(Materials provided)
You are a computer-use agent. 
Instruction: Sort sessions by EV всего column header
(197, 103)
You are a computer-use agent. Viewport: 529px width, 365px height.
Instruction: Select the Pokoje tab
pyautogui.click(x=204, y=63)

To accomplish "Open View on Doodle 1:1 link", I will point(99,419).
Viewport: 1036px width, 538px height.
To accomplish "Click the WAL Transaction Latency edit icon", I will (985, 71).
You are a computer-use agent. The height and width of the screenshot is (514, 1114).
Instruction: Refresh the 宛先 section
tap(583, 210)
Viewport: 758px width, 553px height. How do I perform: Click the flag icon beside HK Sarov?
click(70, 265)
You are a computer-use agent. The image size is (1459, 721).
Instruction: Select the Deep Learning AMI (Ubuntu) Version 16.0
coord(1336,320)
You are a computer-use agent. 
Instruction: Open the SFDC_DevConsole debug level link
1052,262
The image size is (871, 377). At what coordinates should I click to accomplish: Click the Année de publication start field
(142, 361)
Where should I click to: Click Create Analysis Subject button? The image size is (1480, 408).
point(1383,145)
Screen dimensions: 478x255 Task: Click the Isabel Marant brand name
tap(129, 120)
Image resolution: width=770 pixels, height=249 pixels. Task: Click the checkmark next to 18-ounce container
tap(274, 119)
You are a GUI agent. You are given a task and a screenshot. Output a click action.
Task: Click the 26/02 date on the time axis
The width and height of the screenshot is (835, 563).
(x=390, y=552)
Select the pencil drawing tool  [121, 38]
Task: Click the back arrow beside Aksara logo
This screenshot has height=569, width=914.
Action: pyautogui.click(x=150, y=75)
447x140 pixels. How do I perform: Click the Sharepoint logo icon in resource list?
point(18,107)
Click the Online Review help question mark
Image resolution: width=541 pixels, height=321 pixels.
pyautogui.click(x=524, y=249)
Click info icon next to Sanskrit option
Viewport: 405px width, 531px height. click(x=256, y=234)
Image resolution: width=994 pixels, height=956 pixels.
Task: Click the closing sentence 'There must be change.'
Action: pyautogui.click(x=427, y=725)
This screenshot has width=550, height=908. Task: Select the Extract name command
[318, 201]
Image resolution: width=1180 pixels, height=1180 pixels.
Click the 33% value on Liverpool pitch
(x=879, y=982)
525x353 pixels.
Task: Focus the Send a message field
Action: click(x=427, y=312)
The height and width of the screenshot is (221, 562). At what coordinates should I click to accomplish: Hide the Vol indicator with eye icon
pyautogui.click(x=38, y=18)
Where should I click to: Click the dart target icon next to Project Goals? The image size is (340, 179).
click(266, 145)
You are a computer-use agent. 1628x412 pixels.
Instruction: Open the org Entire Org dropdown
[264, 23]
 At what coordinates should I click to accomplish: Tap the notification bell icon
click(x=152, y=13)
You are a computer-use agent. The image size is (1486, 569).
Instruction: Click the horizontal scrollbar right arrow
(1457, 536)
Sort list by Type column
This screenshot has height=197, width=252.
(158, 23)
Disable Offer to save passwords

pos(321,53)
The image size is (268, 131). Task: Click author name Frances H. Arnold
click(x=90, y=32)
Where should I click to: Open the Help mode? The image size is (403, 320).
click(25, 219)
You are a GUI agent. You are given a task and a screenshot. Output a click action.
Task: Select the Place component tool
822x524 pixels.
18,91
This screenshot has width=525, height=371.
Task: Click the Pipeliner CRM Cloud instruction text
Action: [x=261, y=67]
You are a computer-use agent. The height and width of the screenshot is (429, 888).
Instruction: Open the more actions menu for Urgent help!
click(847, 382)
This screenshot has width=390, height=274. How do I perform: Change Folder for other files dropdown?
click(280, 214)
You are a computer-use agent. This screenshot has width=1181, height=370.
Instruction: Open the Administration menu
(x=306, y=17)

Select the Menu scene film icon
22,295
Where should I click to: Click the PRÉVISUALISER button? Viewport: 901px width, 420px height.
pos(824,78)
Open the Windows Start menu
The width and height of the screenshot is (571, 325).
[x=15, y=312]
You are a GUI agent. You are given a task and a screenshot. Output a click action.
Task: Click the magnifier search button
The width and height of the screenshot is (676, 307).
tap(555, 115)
(End Materials provided)
◆ Requirement
Starting at the line that has "You are a computer-use agent. 1628x412" and ending at the line that has "is (429, 888).", please write out the lines above exactly, leaving out all others.

◆ Reply
You are a computer-use agent. 1628x412 pixels.
Instruction: Open the org Entire Org dropdown
[264, 23]
 At what coordinates should I click to accomplish: Tap the notification bell icon
click(x=152, y=13)
You are a computer-use agent. The image size is (1486, 569).
Instruction: Click the horizontal scrollbar right arrow
(1457, 536)
Sort list by Type column
This screenshot has height=197, width=252.
(158, 23)
Disable Offer to save passwords

pos(321,53)
The image size is (268, 131). Task: Click author name Frances H. Arnold
click(x=90, y=32)
Where should I click to: Open the Help mode? The image size is (403, 320).
click(25, 219)
You are a GUI agent. You are given a task and a screenshot. Output a click action.
Task: Select the Place component tool
822x524 pixels.
18,91
This screenshot has width=525, height=371.
Task: Click the Pipeliner CRM Cloud instruction text
Action: [x=261, y=67]
You are a computer-use agent. The height and width of the screenshot is (429, 888).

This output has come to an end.